### ITEMS

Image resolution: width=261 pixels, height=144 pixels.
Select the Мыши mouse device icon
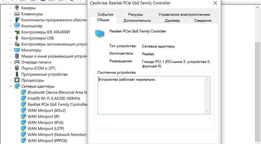click(17, 56)
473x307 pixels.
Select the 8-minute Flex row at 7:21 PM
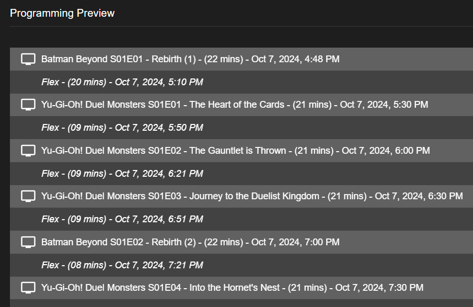point(122,265)
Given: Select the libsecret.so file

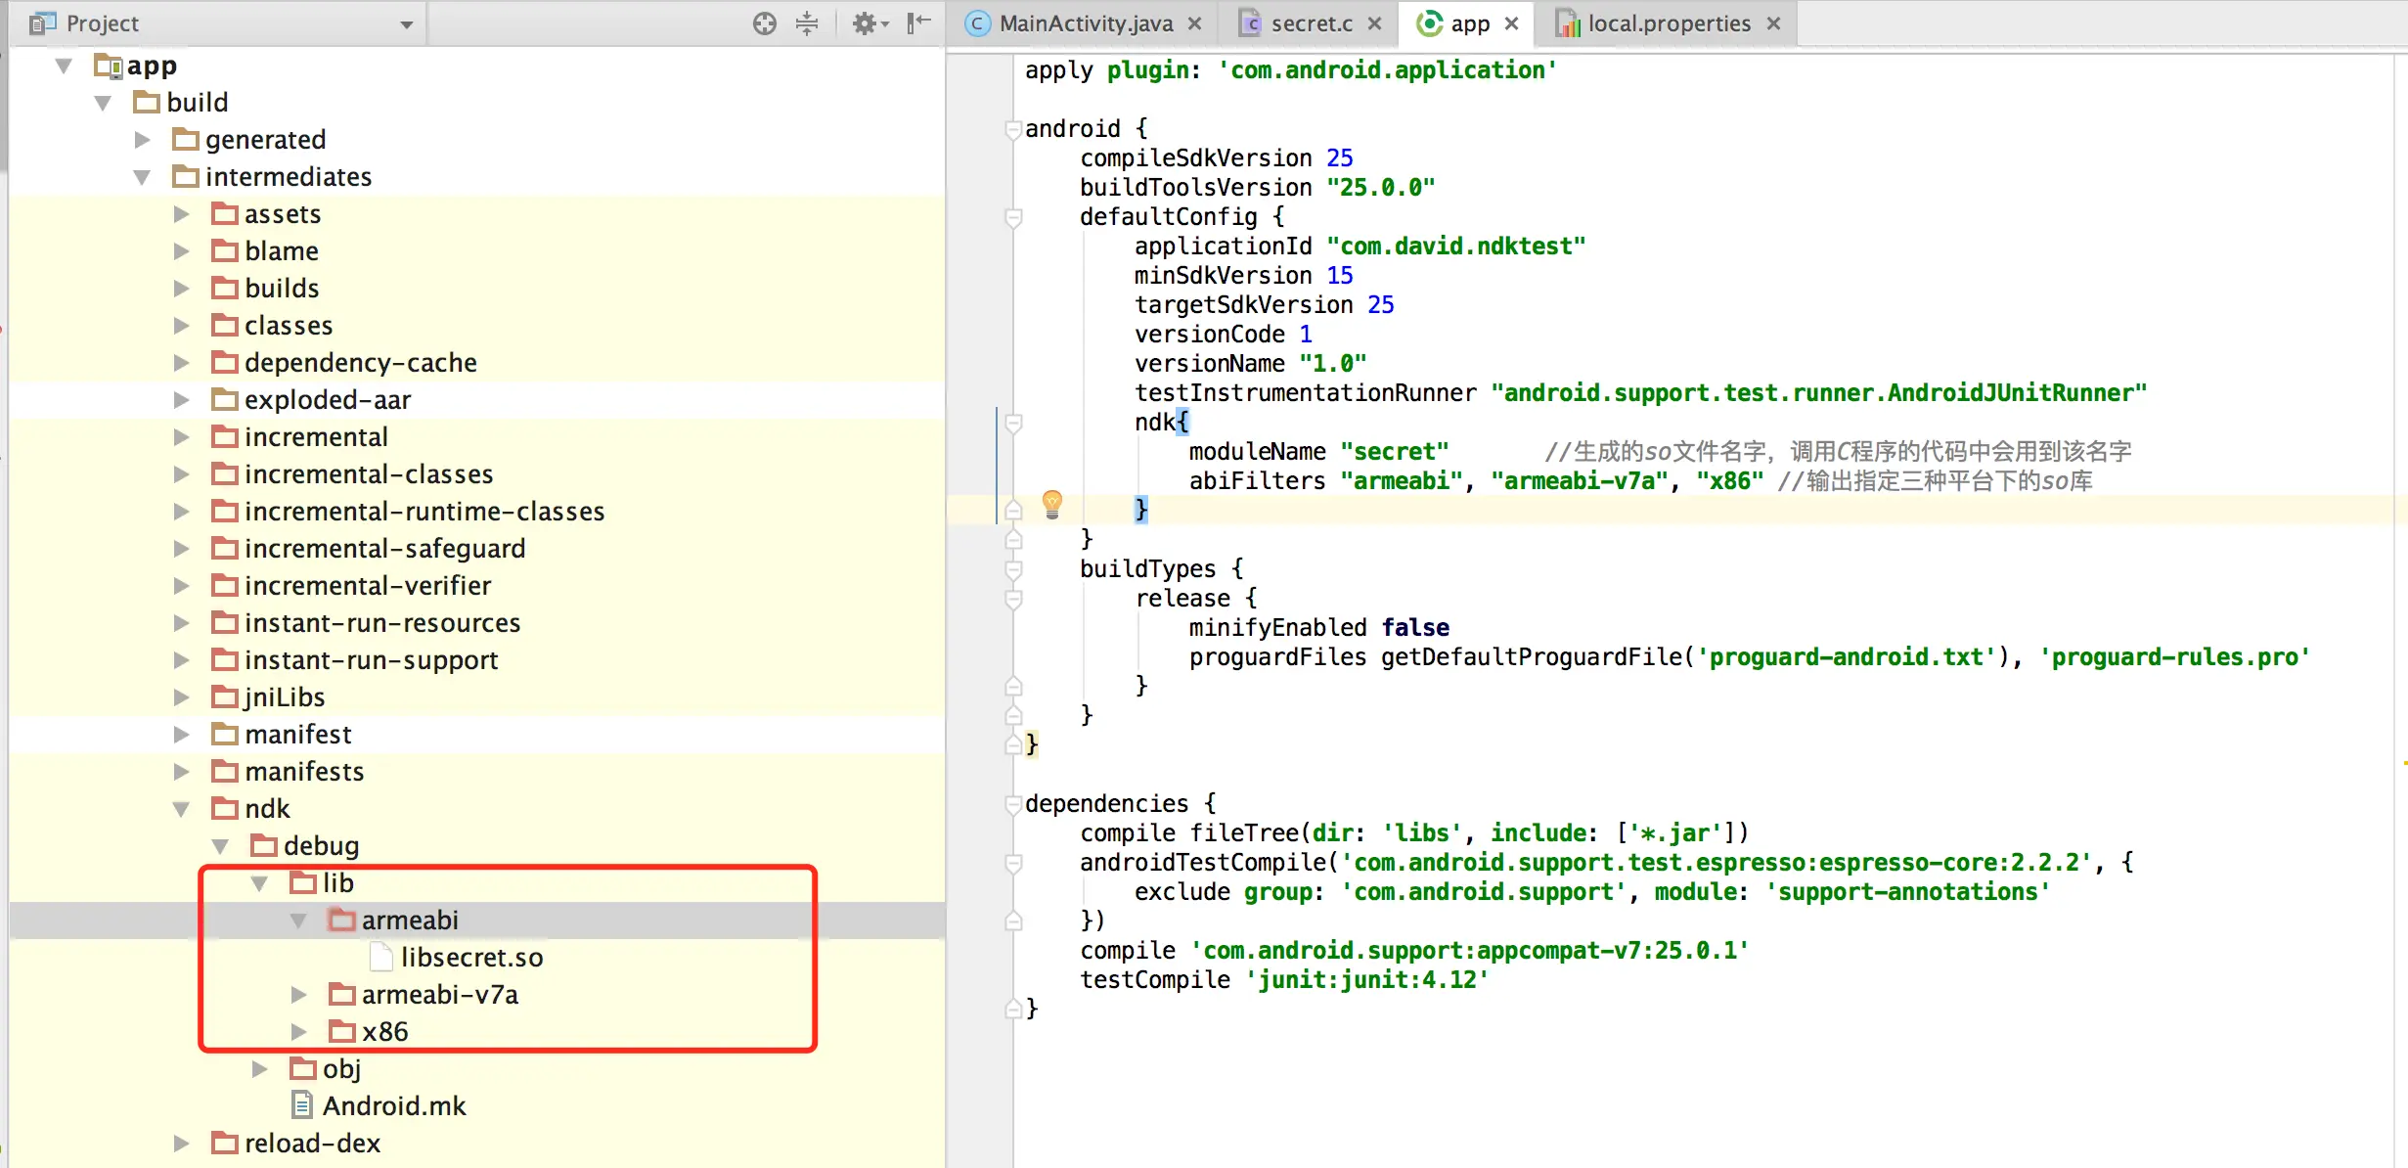Looking at the screenshot, I should pyautogui.click(x=471, y=958).
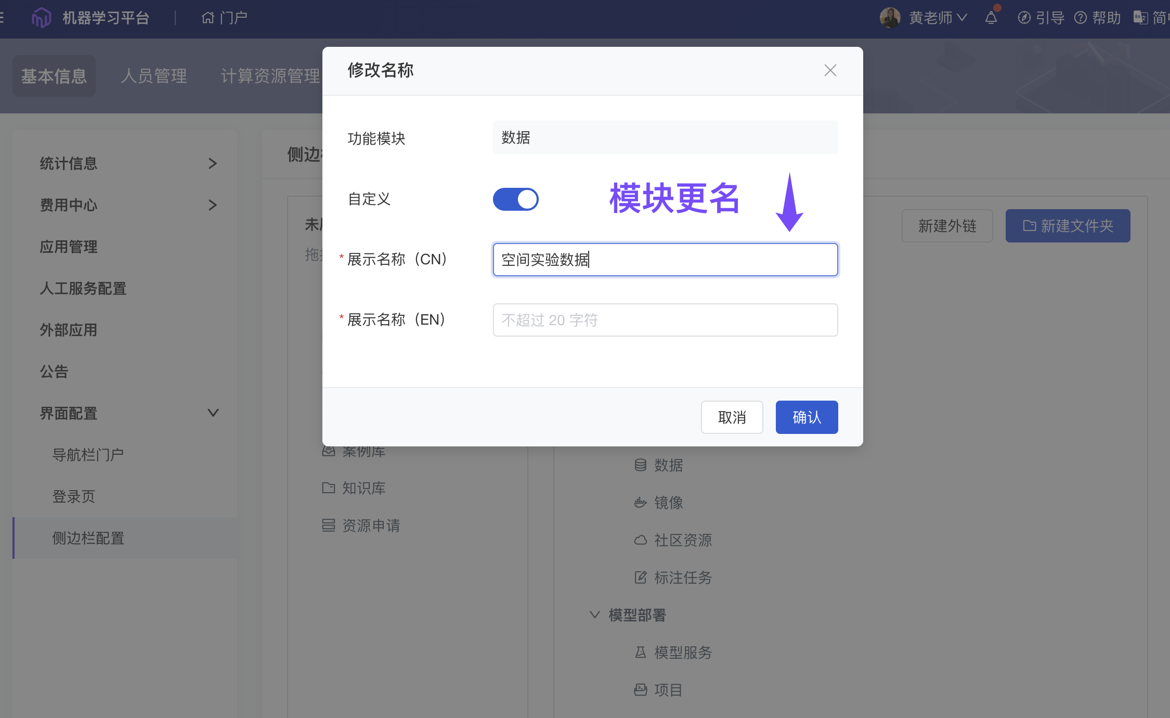The width and height of the screenshot is (1170, 718).
Task: Switch to the personnel management tab
Action: pos(154,76)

######

TASK TO CARRY OUT: Please rewrite these lines with "Select" swapped for "Click" wherever it occurs, changing nothing else and leaving out the pictures.

CORRECT OUTPUT:
Image resolution: width=261 pixels, height=144 pixels.
Click the Мыши mouse device icon
click(17, 56)
473x307 pixels.
Click the 8-minute Flex row at 7:21 PM
point(122,265)
Given: Click the libsecret.so file

Looking at the screenshot, I should pyautogui.click(x=471, y=958).
The width and height of the screenshot is (1170, 718).
Task: Switch to the personnel management tab
Action: pos(154,76)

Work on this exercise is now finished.